[Supplied data]
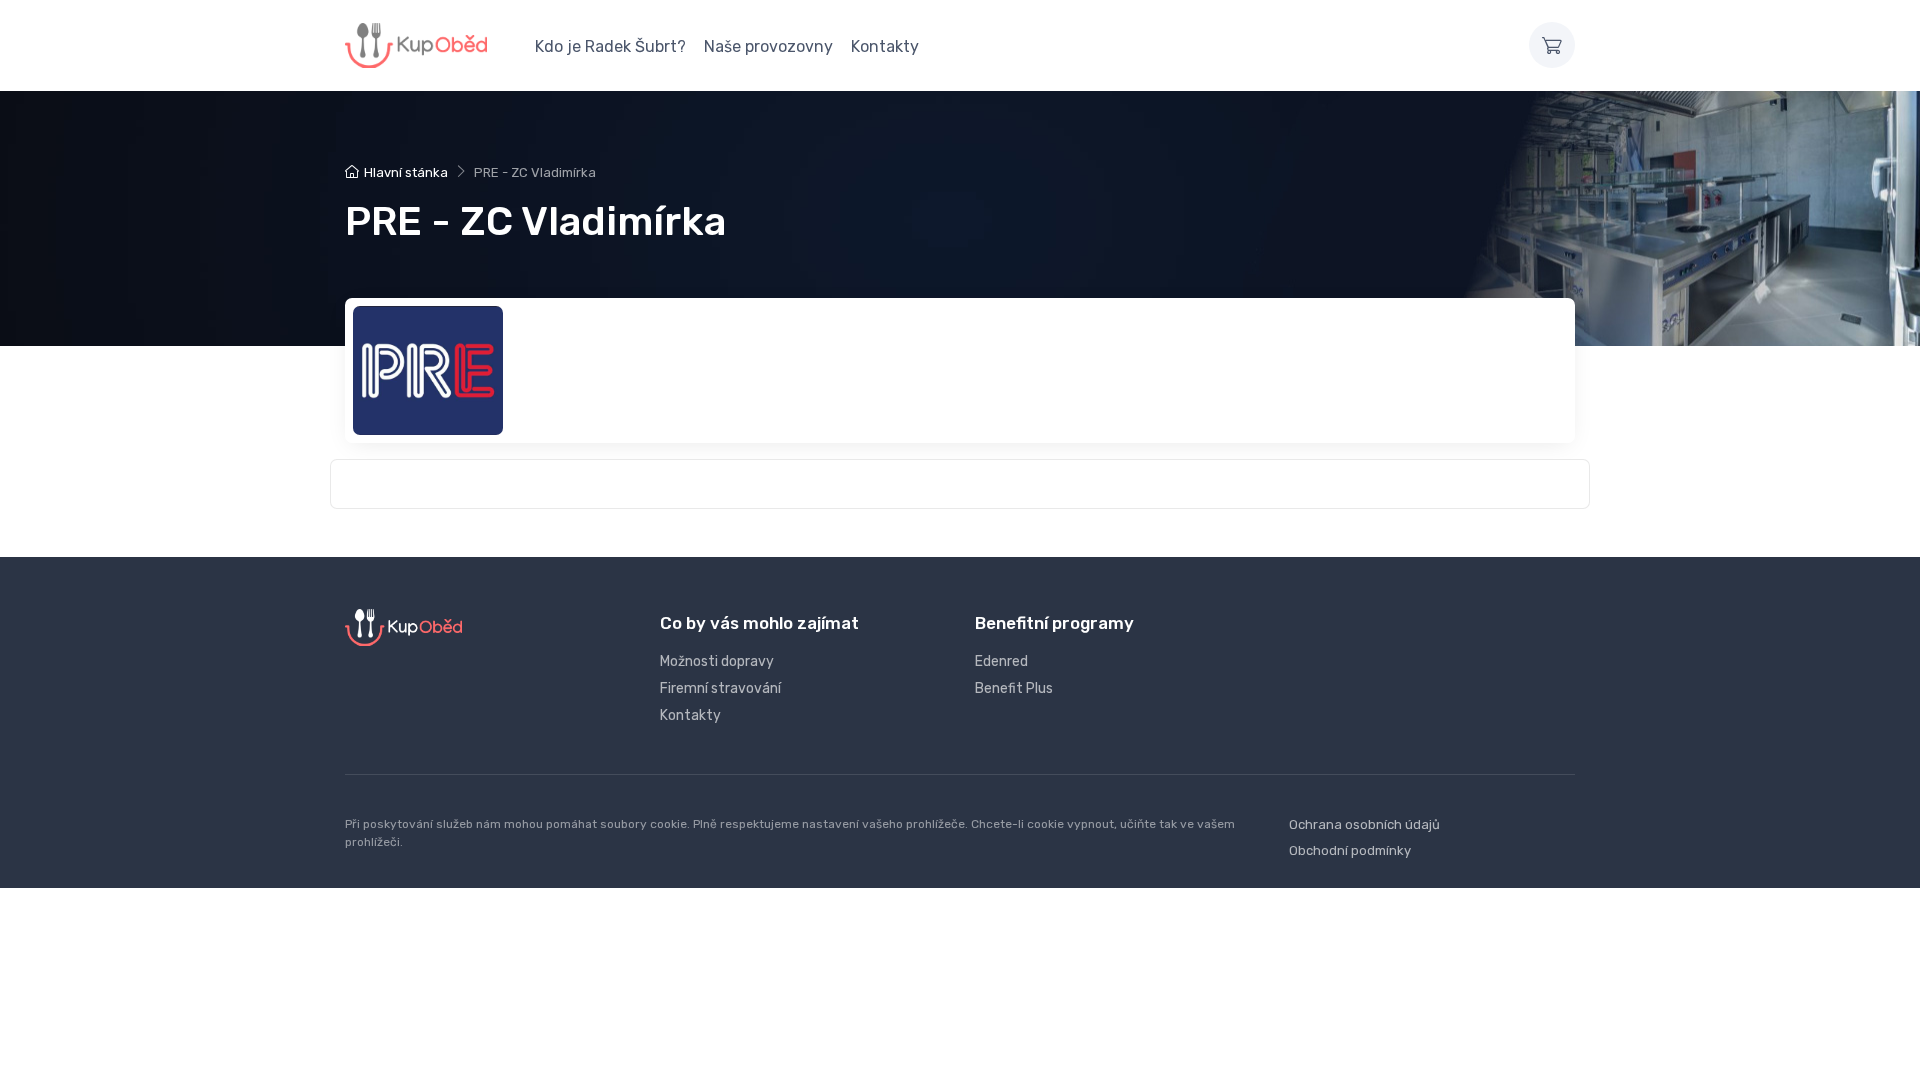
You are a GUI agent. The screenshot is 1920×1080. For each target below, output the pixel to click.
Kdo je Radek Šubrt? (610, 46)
[/Supplied data]
[Supplied data]
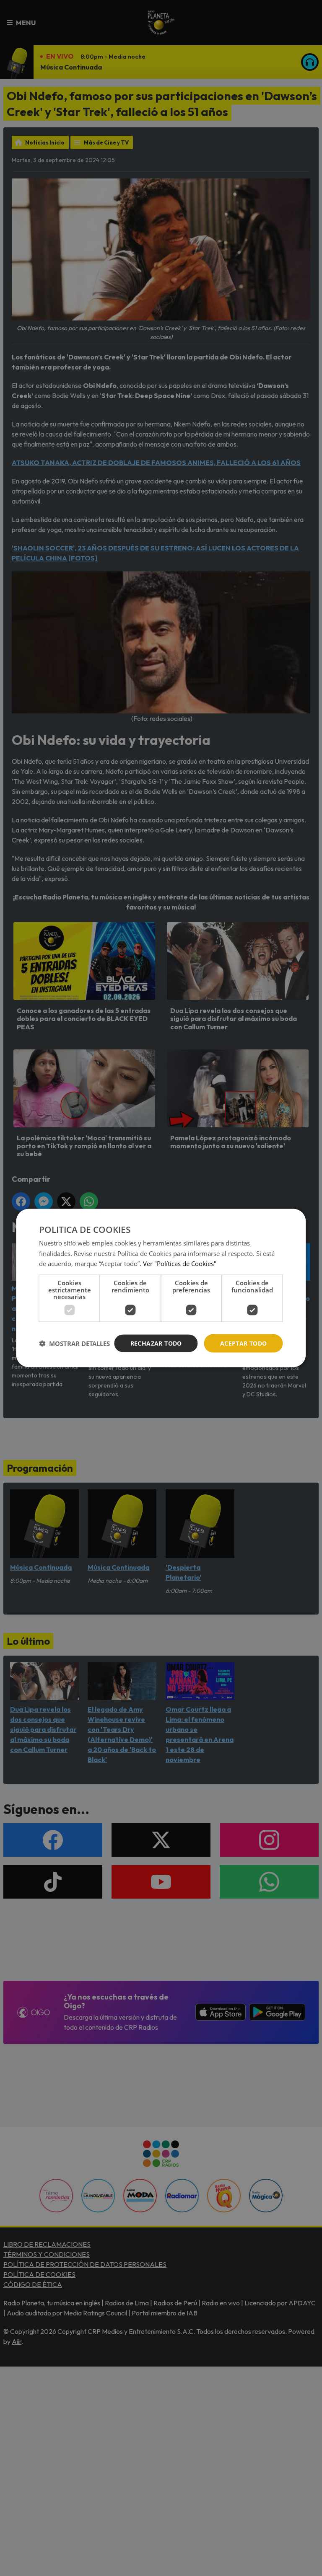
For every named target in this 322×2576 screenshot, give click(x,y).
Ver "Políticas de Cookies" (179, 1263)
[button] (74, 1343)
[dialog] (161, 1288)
[/Supplied data]
Task:
Please give again the lines above between the line holding "You are a GUI" and the line holding "Kdo je Radek Šubrt? (610, 46)", inclusive, exactly as they are and with nothing added.

Solution below:
You are a GUI agent. The screenshot is 1920×1080. For each target below, output the pixel to click.
Kdo je Radek Šubrt? (610, 46)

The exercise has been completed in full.